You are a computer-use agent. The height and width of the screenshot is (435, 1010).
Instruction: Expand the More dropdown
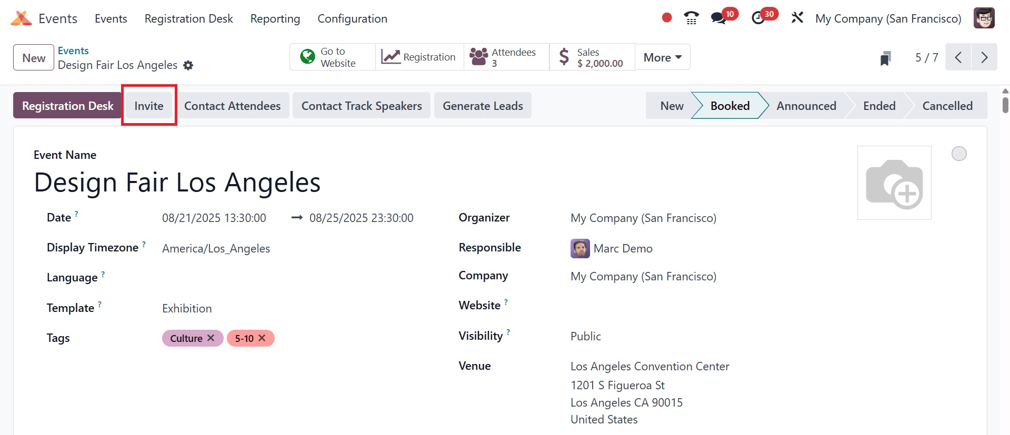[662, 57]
------
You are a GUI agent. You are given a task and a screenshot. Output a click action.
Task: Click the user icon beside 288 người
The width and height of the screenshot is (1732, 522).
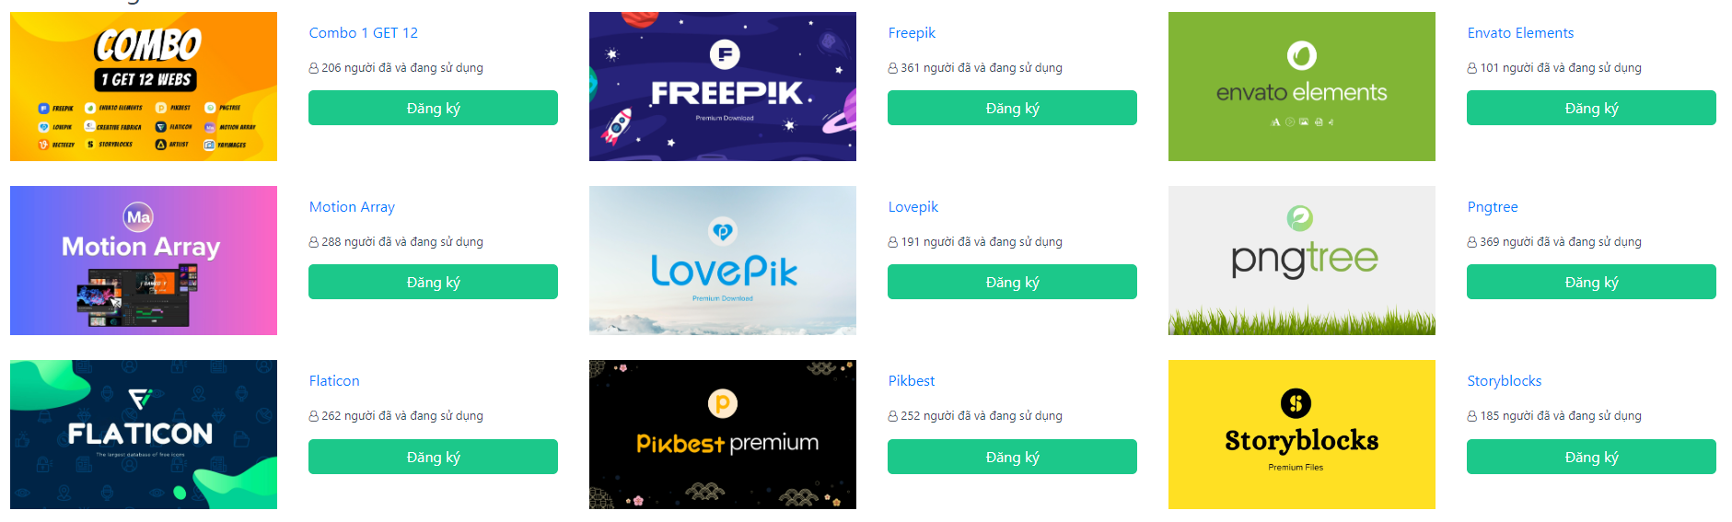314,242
------
All lines of the records containing "agent" should be shown.

You are a computer-use agent. The height and width of the screenshot is (435, 1010).
You are a GUI agent. You are given a task and a screenshot. Output a click action.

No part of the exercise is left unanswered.